Trellix’s CEO lays out their plan to become dominant in XDR, as well as other elements of their strategy going forward.
On Wednesday, Trellix CEO Bryan Palma took the stage in the opening keynote of the company’s inaugural xPand Live customer event. While he has formally held the job almost a year, and has represented Trellix at multiple major tech events, this was his first large-scale exposure directly to Trellix customers and partners, and he used that to explain his vision of what the company is all about, and why he thinks it is well poised to succeed in a competitive XDR and endpoint market.
“Since the pandemic, the world has changed a lot but it’s the same kind of persistent threats that are the problem,” Palma said. “Now there are just more nuances. Because of this, cybersecurity has reached an inflection point. Trellix is in a position to lead in this.”
While Trellix is theoretically a startup, it comes with the legacy of Mcafee and FireEye, which gives them considerable experience.
“We’ve never had better insight as a company than we do right now,” Palma said, while pointing out four things that he said drive their strategy.. The first is the different role now being taken by nation states, where they attack private companies as well as governments.

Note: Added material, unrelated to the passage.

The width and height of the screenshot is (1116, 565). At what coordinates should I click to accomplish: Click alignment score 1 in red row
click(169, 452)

“These kinds of attacks really started with Solarwinds, and they broke the protocol of only attacking other nation states by attacking private companies,” Palma stated. “We are really focused on that.”

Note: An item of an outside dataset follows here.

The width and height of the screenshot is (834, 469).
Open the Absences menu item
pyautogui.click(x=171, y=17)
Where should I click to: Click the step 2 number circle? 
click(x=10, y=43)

The second factor is the expanding attack surface.
“Every year threats are more advanced,” Palma said. “77% work from home now at least part of the time, up from 23%. That has completely changed the corporate perimeter.”
The third issue is curated intelligence, most specifically ransomware.
“Ransomware is now going downmarket to to those who are more vulnerable,” Palma said. “These kinds of targeted threats are taking over.”
Finally comes the costs that come from many organizations having inadequate people, who are hard to attract and retain, but inadequate tools as well.
“Many customers have redundant tools from overlapping point products,” Palma noted. “We need to help them simplify operations and reduce costs.”
“We are building the company the way I would want it to work when I was a customer,” Palma explained. “As a customer, I would have wanted a company to work with me, instead of selling me things that don’t integrate or adding more widgets to the stack. We have decades of solving problems. We are ready to deliver stack function change. That’s what we are here to do.”
Palma entered the picture at the new company when he signed on to lead McAfee to help spin out Trellix into a separate company, in what he expected to be a short-term engagement.
“While I had just come on board to spin out the business, I saw the market transitioning, and thought we can have a big impact,” he said. “So on October 8 of last year, I signed up as CEO of Trellix.”
Palma said Trellix’s strategic objective is clear.
“We want to be the XDR leader,” he stressed. “We have the advantage of being very profitable and stable. But we have to do some new things. That’s what we have been practicing during the last year.”
That started by hiring an all-new management team, and then creating a new brand.
“We have to make real progress in automation because there is a huge shortage,” Palma said. “We know this is not a panacea, and we are going to drive for machine learning. Our goal with machine learning isn’t protection, detection and response – it’s focused, automated remediation.”
Palma also emphasized the importance of the partner ecosystem.
“We don’t want to be in the services business and we won’t be,” he said. “We currently have over 800 integrations. We will also make a real push around MDR, IR and MSSP. We have good experience there that we haven’t been able to get to market.”
Palma also highlighted another key strategic objective of Trellix.
“SIEMs are too costly, and not effective,” he said. “Customers tell us that they stay in place for regulatory reasons, not because they add value. We will replace SIEMs with something better in security operations,”
Most important of all is an enterprise platform, which Trellix has and many of their competitors so not.
“We started working on XDR 18 months ago,” Palma said. “You can’t say you have XDR if you don’t have also have endpoint, which we do on our platform. Nobody talks about data being part of a platform, and we will drive that as well.
“No one else has the assets and experience that we have,” Palma stated.